Apply the scaling fix to all receipts. Copy the remaining images to the processed directory, excluding the already-scaled receipt:

In [None]:
import shutil

clean_receipt_paths = [scaled_image_path]
# Copy all receipts except the already processed one
for receipt_path in receipt_paths:
    if receipt_path != problematic_receipt_path:  # Skip the already scaled image
        output_path = adjusted_receipt_dir / receipt_path.name
        shutil.copy2(receipt_path, output_path)
        clean_receipt_paths.append(output_path)
        print(f"Copied {receipt_path.name}")

Let's run the pipeline again with the processed images:

In [None]:
clean_structured_receipts = extract_documents(clean_receipt_paths, prompt)
clean_extracted_df = create_extracted_df(clean_structured_receipts)
clean_extracted_df

Awesome! All receipts now match the ground truth annotations.

Now we can export the dataset to a spreadsheet with just a few lines of code:

In [None]:
import pandas as pd

# Export to CSV
output_path = Path("reports/receipts.csv")
output_path.parent.mkdir(parents=True, exist_ok=True)
clean_extracted_df.to_csv(output_path, index=False)
print(f"Exported {len(clean_extracted_df)} receipts to {output_path}")

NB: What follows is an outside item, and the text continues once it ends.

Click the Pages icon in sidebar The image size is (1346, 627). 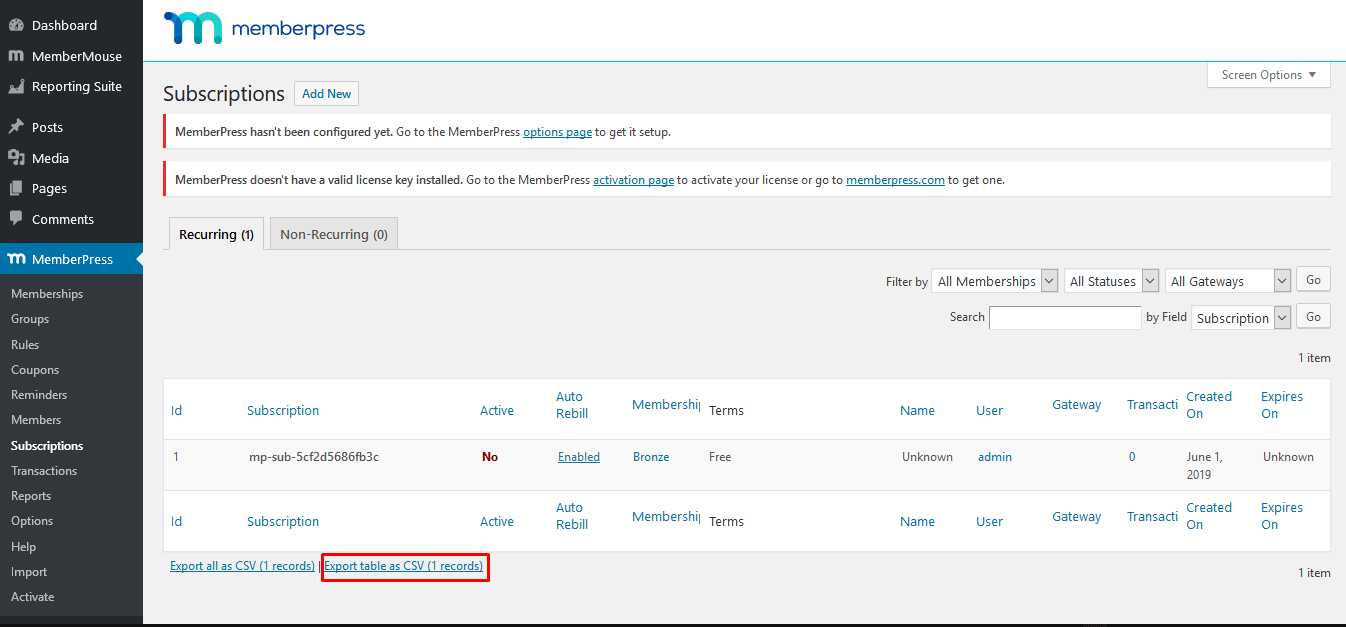click(x=16, y=188)
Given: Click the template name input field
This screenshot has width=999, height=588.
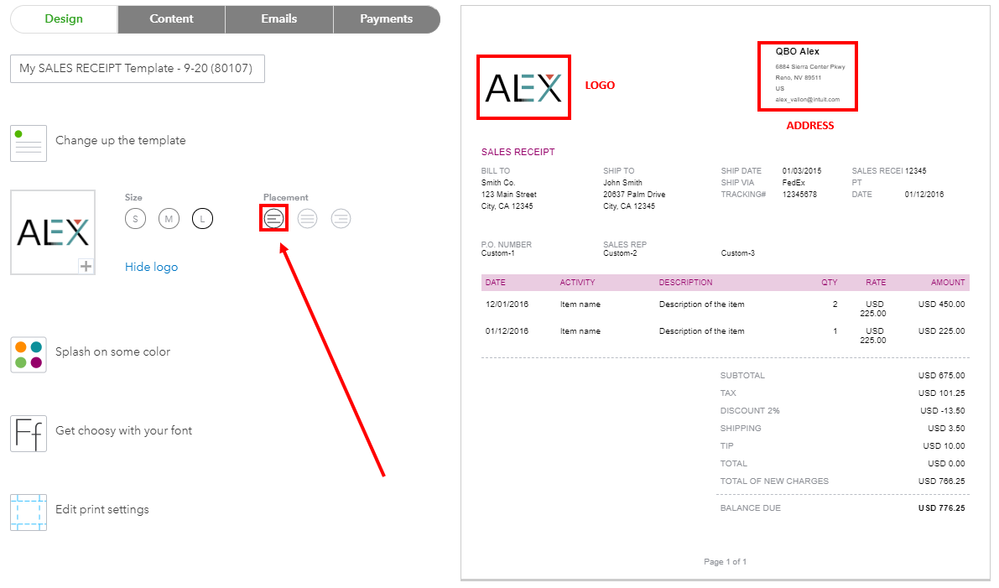Looking at the screenshot, I should [x=137, y=68].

The exported data can now be imported into spreadsheet applications, analytics tools, or business intelligence platforms.

## Try It Yourself

The concepts from this tutorial are available as a reusable pipeline in [this GitHub repository](https://github.com/CodeCutTech/Data-science/tree/master/llm/smart_data_extraction_llamaindex). The code includes:

- **Generic pipeline** ([`document_extraction_pipeline.py`](https://github.com/CodeCutTech/Data-science/blob/master/llm/smart_data_extraction_llamaindex/document_extraction_pipeline.py)): Reusable extraction function that works with any Pydantic schema
- **Receipt pipeline** ([`extract_receipts_pipeline.py`](https://github.com/CodeCutTech/Data-science/blob/master/llm/smart_data_extraction_llamaindex/extract_receipts_pipeline.py)): Complete example with Receipt schema, image scaling, and data transformations

Run the receipt extraction example:

```bash
uv run extract_receipts_pipeline.py
```

Or create your own extractor by importing `extract_structured_data()` and providing your custom Pydantic schema, extraction prompt, and optional preprocessing functions.